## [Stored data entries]
· · · · · · ·

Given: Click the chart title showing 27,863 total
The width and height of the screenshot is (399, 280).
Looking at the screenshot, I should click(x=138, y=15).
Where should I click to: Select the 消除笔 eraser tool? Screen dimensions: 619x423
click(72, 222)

· · · · · · ·

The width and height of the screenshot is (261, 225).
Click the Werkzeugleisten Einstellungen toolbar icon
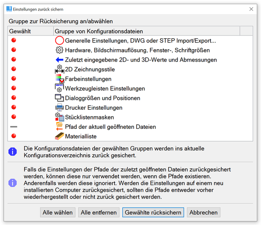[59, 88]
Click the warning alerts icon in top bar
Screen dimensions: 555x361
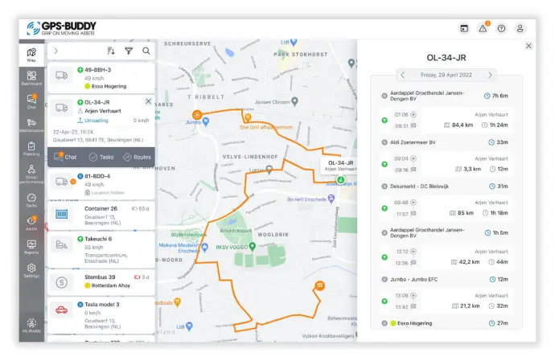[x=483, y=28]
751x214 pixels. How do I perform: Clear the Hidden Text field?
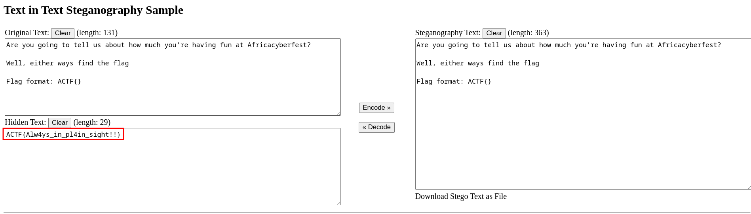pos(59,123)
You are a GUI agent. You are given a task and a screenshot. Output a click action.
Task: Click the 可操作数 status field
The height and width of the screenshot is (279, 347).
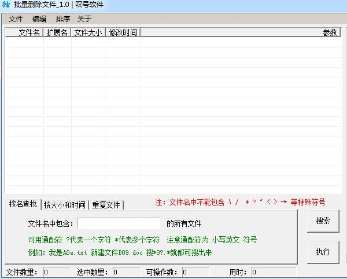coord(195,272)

· · · · · · ·

## [Task item]
Using the data above, retype exactly and only the lines from the one containing "751x214 pixels. How" up to and including the one containing "Task: Click the 可操作数 status field", with no pictures carried over.

## [Output for this task]
751x214 pixels. How do I perform: Clear the Hidden Text field?
pos(59,123)
You are a GUI agent. You are given a task and a screenshot. Output a click action.
Task: Click the 可操作数 status field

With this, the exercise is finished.